In den Verhandlungen sprechen die französischen und deutschen Minister jeweils in ihrer Muttersprache, aber der kurze Smalltalk davor und danach, der ist eigentlich entscheidend für das Verhältnis. Zum Beispiel haben wir geübt, wie man in einer Minute Fahrstuhlfahrt entspannt über das Wetter redet.
In besonderer Erinnerung: Die Reisen mit Deutschlernenden zwischen 22 und 67 Jahren nach Nürnberg, Hamburg, Köln, Heidelberg….

Haben Sie den Eindruck, dass in französischen Schulen die deutsche Sprache und der kulturelle Austausch heute weniger Interesse bei den Schülern wecken als vor 10 Jahren oder ist der Trend eher positiv?

Es gibt in der Tat ein steigendes Interesse an Deutschland- gerade in dem Bereich, in dem ich arbeite. In den Ministerien und anderen öffentlichen Verwaltungen arbeitet man eng mit Deutschland zusammen, ruft sich an, trifft sich, stimmt sich ab – was nicht immer einfach ist.
Auch bei jungen Leuten stelle ich einen eher positiven Trend fest, dank des positiven Bildes der „coolen Stadt Berlin“, nicht nur als Partystadt, sondern auch als Vorreiter für Nachhaltigkeit. Allerdings sollte zur Gewinnung des gegenseitigen Interesses noch viel geschehen. So sollte beispielsweise in den Fernsehnachrichten endlich das Interesse an Deutschland geweckt werden – und Nachrichten über Deutschland nicht nur als Randbemerkung erscheinen (wenn überhaupt). Ein weiterer wichtiger Punkt wären interkulturelle Klassen auf Französisch über die Besonderheiten der verschiedenen Kulturen Europas, anstatt nur die nationale Sicht zu betrachten – heute wichtiger denn je, um geopolitische Fragen zu verstehen und in einer globalisierten Welt zu leben und zu arbeiten.

Nach dem Erfolg mit Ihrem Buch „Douce Frankreich“, was sind Ihre deutsch-französischen Projekte für die Zukunft?

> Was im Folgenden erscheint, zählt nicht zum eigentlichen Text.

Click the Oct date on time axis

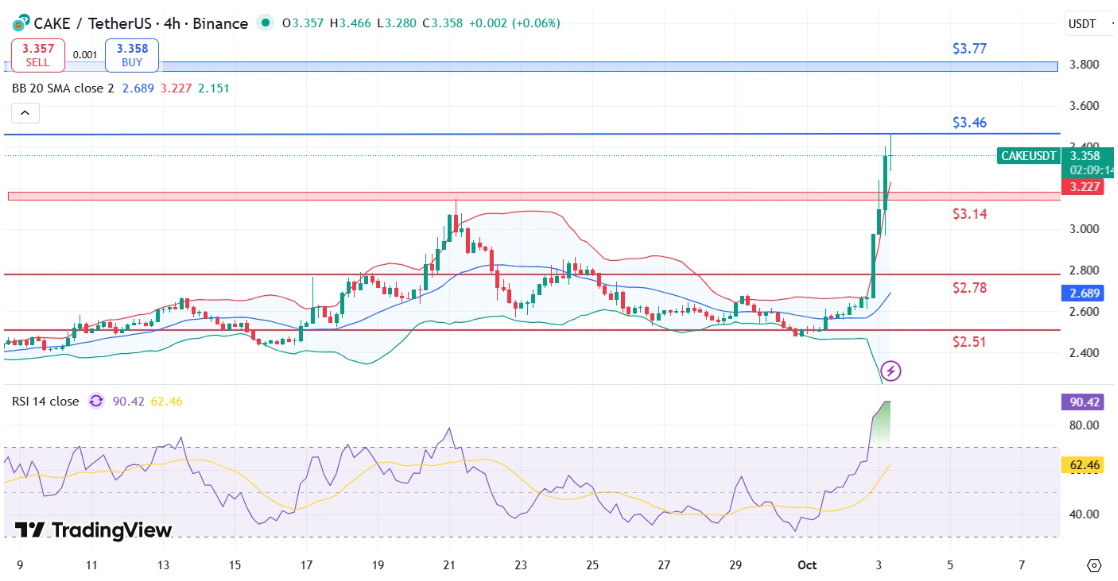[805, 565]
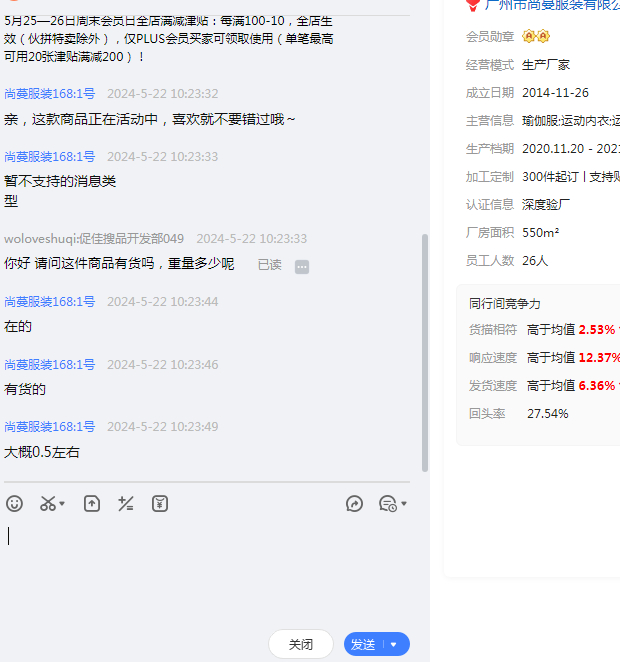
Task: Open the 广州市尚蔓服装 company link
Action: pos(550,5)
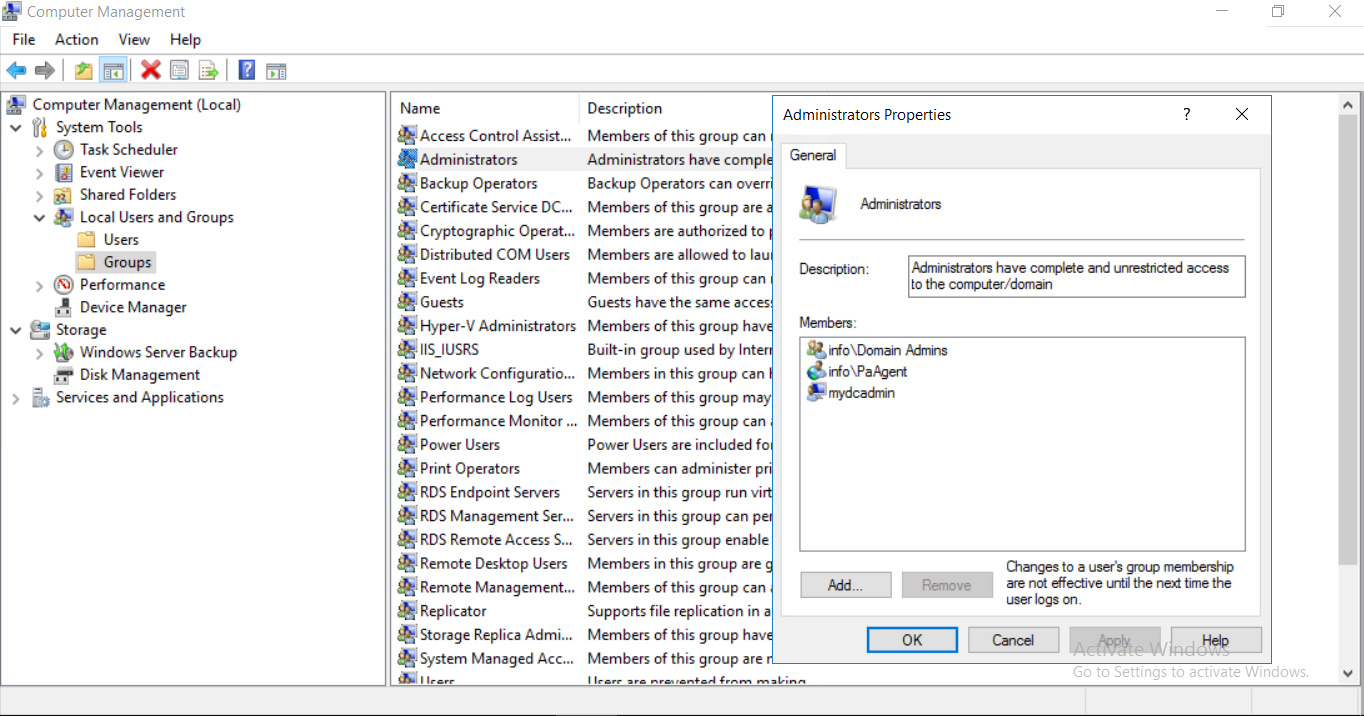Viewport: 1364px width, 716px height.
Task: Click OK to close Administrators Properties
Action: (x=911, y=639)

Ich habe „Douce Frankreich“, das ich zuerst auf Französisch geschrieben habe, ins Deutsche übersetzt. Zurzeit schreibe ich regelmäßig Chroniken für Radio France bleue, in denen ich auf lustige, aber liebenswerte Weise, die kleinen französischen Besonderheiten kommentiere, die mir auffallen. Zudem sitze ich gerade an einem zweiten Buch, das sich ebenfalls mit den deutsch-französischen Verhaltensweisen und Besonderheiten beschäftigt.